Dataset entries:
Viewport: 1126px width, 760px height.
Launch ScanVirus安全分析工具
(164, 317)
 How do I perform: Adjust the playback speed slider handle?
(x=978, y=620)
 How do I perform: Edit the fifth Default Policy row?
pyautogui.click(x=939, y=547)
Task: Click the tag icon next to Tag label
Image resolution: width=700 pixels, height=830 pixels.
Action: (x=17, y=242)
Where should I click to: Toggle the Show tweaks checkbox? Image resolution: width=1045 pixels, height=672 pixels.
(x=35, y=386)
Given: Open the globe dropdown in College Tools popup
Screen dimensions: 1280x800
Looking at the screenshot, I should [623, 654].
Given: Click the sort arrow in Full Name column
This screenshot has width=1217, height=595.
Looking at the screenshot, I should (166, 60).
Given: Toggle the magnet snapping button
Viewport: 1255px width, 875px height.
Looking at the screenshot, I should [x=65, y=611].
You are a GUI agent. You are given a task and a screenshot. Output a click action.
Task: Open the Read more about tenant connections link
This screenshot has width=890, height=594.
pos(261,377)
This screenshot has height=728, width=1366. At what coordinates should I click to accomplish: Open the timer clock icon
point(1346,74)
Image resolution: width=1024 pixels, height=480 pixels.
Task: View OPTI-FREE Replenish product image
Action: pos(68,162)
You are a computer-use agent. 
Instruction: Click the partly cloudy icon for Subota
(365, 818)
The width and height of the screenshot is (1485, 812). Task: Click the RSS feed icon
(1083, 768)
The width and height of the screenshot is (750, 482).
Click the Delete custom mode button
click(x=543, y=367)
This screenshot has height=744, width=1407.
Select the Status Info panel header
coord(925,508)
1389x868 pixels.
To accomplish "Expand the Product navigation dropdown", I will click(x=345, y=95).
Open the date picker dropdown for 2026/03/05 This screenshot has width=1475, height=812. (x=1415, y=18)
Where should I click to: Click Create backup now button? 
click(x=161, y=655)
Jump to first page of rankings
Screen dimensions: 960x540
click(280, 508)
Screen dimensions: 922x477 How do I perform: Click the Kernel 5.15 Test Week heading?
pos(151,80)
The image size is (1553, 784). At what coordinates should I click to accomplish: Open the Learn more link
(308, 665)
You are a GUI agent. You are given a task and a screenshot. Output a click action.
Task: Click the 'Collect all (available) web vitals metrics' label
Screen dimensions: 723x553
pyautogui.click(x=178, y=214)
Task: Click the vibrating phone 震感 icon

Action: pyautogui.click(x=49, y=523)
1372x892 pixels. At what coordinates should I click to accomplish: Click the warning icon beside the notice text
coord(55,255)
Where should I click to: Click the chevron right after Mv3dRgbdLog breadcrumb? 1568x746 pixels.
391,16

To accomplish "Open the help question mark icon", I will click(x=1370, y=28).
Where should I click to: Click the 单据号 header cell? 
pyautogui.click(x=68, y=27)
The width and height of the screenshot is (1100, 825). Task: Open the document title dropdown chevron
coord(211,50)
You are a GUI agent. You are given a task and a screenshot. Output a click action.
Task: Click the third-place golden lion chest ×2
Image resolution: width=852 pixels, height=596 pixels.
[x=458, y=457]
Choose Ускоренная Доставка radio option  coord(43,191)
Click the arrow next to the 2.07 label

EXERCISE DETAILS: Nothing but the lines from the one with "Screen dimensions: 723x553" through the final line of the data belongs in the answer, and they must match exactly.

RESPONSE AREA:
Screen dimensions: 723x553
pyautogui.click(x=178, y=214)
Task: Click the vibrating phone 震感 icon

Action: pyautogui.click(x=49, y=523)
1372x892 pixels. At what coordinates should I click to accomplish: Click the warning icon beside the notice text
coord(55,255)
Where should I click to: Click the chevron right after Mv3dRgbdLog breadcrumb? 1568x746 pixels.
391,16

To accomplish "Open the help question mark icon", I will click(x=1370, y=28).
Where should I click to: Click the 单据号 header cell? 
pyautogui.click(x=68, y=27)
The width and height of the screenshot is (1100, 825). Task: Open the document title dropdown chevron
coord(211,50)
You are a GUI agent. You are given a task and a screenshot. Output a click action.
Task: Click the third-place golden lion chest ×2
Image resolution: width=852 pixels, height=596 pixels.
[x=458, y=457]
Choose Ускоренная Доставка radio option  coord(43,191)
Click the arrow next to the 2.07 label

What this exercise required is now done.